Family time is vital to Paul Washer

Michael Miller  ·  Jan 22, 2020

Paul Washer finds joy in his family.

A teacher he heard after he had just gotten married to his wife, Charo, said that the common element he saw in fruitful families was joy, primarily the joy of the father.

“People think when they hear me preach, ‘Oh, my gosh, to be one of his kids must be difficult,’” the missions director of HeartCry Missionary Society says. “It’s absolutely the opposite. My goal in my home is that the joy of the Lord would be present, that my children would see the grace of God in their father, that they would see salvation working in their parents.

“I spend a lot of time with my children,” Paul says of his four offspring ranging in ages from 3 to 18. “I get to the office early and I work as hard and fast as I can, because I have a wife and children to go home to. And it’s my joy. When I’m spending a lot of time with my 3-year-old daughter, it may not look as spiritual as standing before 10,000 people in Brazil, but I can assure you it is just as much the will of God.”

He adds that he has seen missionary families leave the field because the wife had a nervous breakdown.

“That doesn’t mean the wife was weak or ungodly in any way, but she was in the house 24 hours a day with the children while the man was going out, doing evangelism, building churches,” Paul says. “It really taught me something, that when I get home, it’s time for my wife to be liberated. She’s her own person before God. If she wants to do something, whether it’s paint or go out with some friends or just rest, I give her the ability to do that.

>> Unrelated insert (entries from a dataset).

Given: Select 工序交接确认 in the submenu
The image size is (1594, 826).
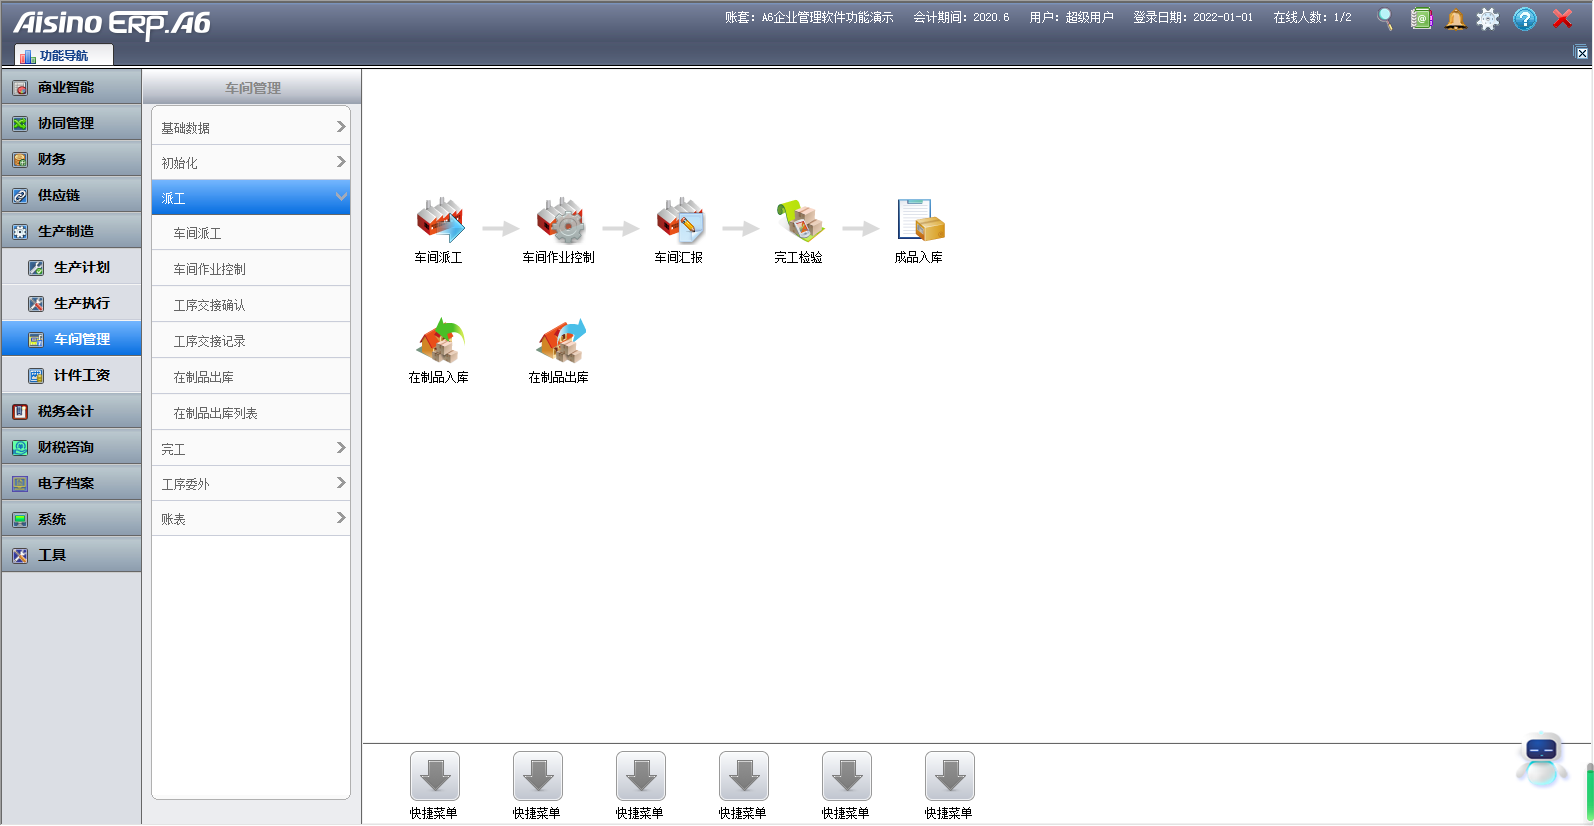Looking at the screenshot, I should (210, 305).
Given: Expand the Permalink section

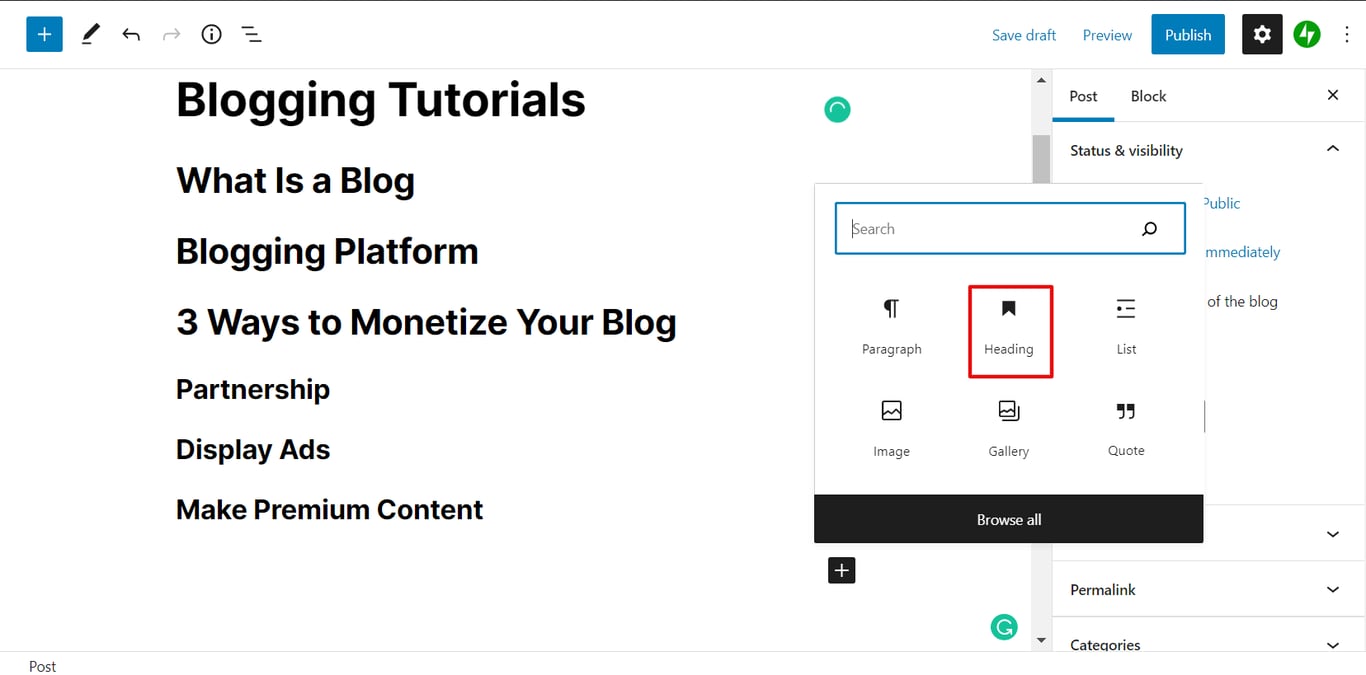Looking at the screenshot, I should [x=1332, y=589].
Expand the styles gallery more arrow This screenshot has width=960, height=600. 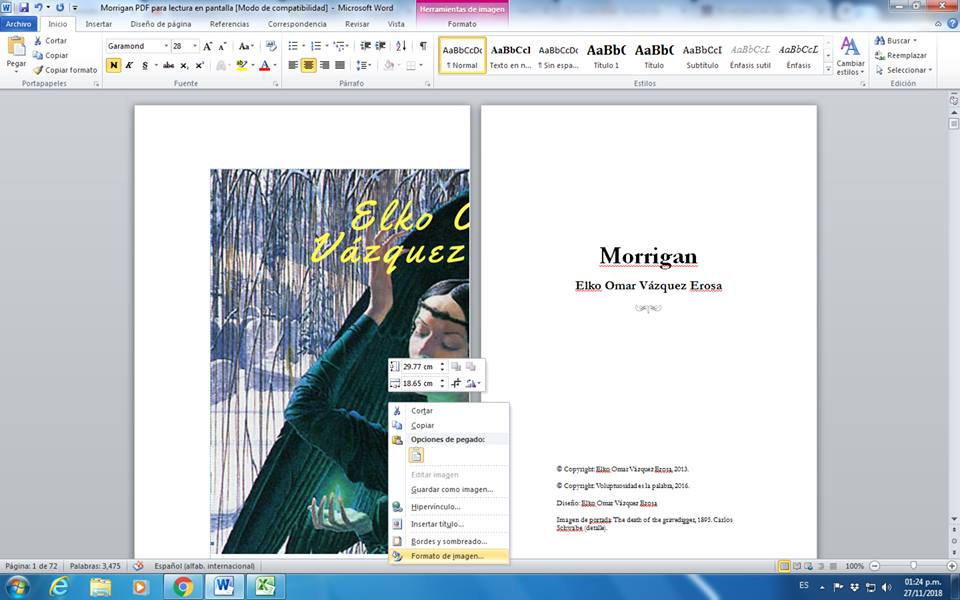[x=826, y=68]

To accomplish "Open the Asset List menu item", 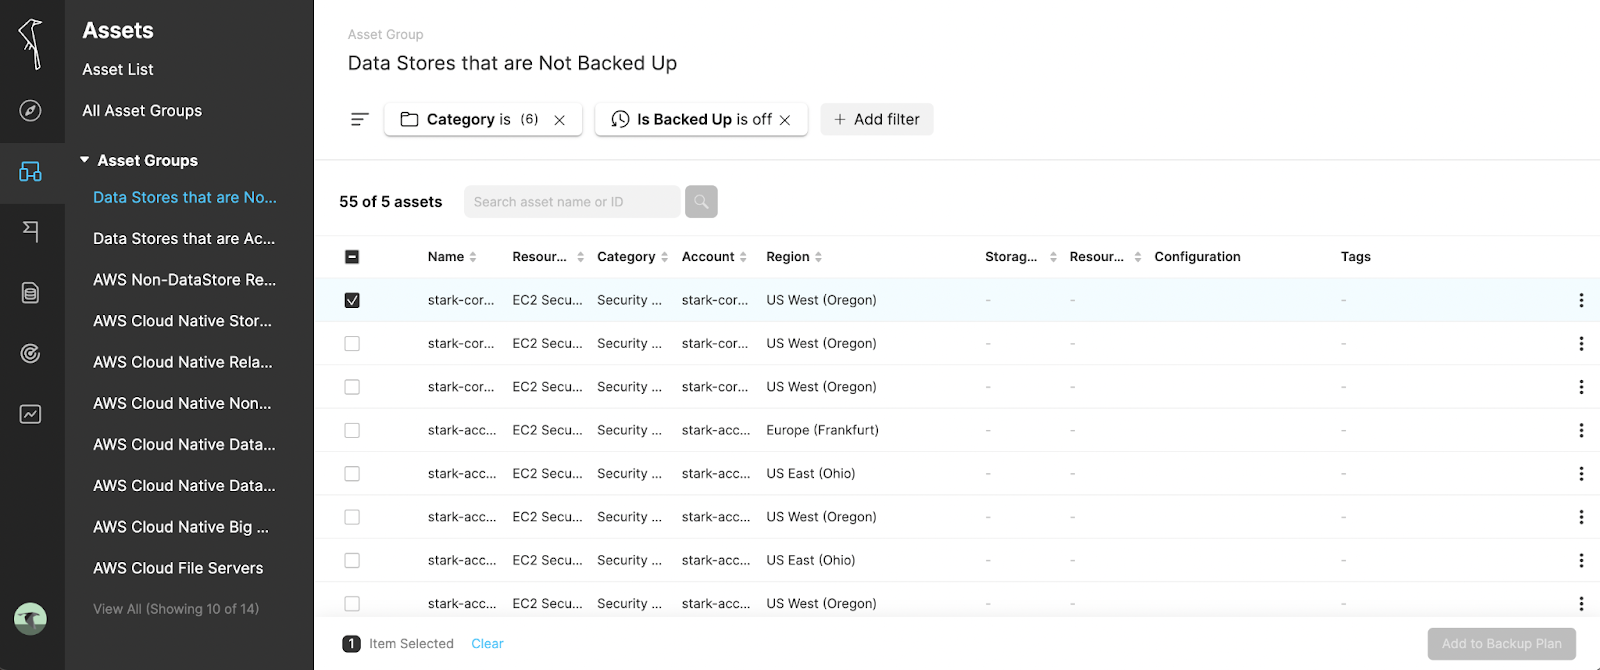I will 118,70.
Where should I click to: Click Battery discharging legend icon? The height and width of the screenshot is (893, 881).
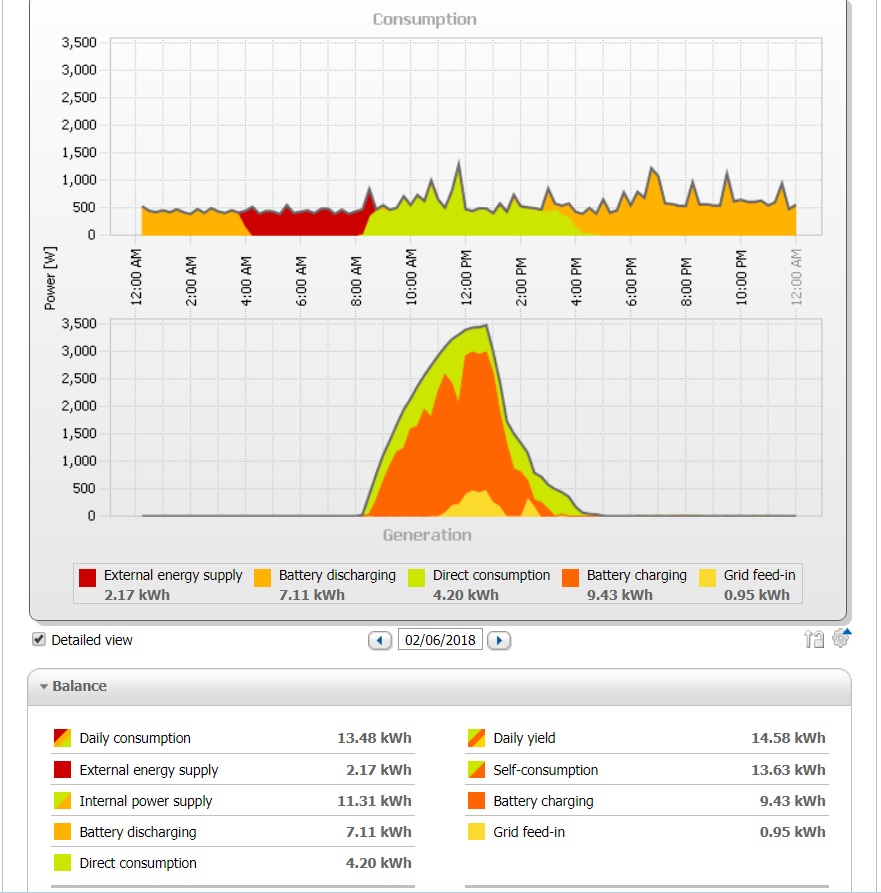point(262,577)
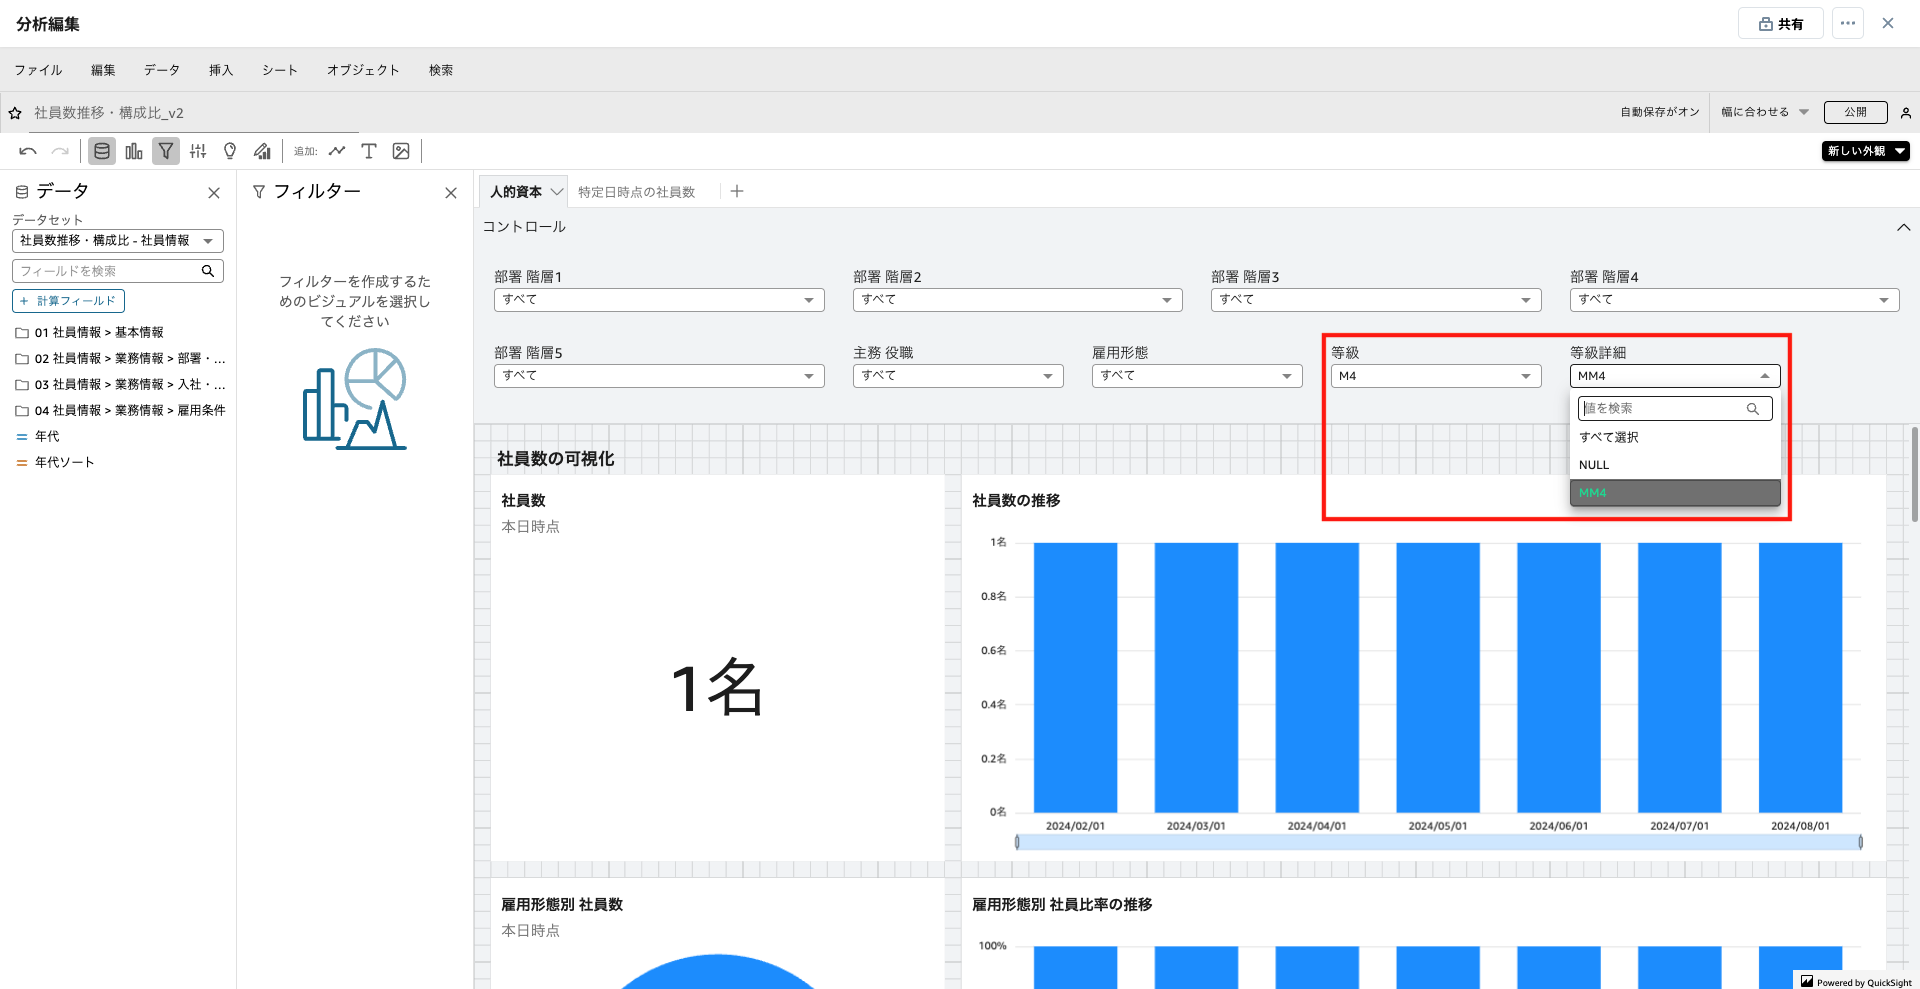This screenshot has width=1920, height=989.
Task: Open the Visualize bar chart icon
Action: (x=134, y=151)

“Probably the one area where I have to guard myself of idolatry is with my family. I don’t like to travel at all. I dread it, because I don’t like being away from my family, and I would only do it for the Lord.”

His wife, Paul says, is the “strongest human being I know.”

“Almost three years ago, I had a massive heart attack—I had to be resuscitated three times,” he says. “One time Charo heard them say, ‘He’s dead.’ Then they told her that she would probably never be able to talk with me again because I went so long without oxygen that my brain would be severely damaged.

“That moment she heard that, I know exactly what happened: She just turned her face to stone and thought about what she would have to do. All those months of recovery, a year and a half where I was so limited, my wife just took over. She handled everything, along with homeschooling our children. She’s a very matter-of-fact person. I marvel at her strength.”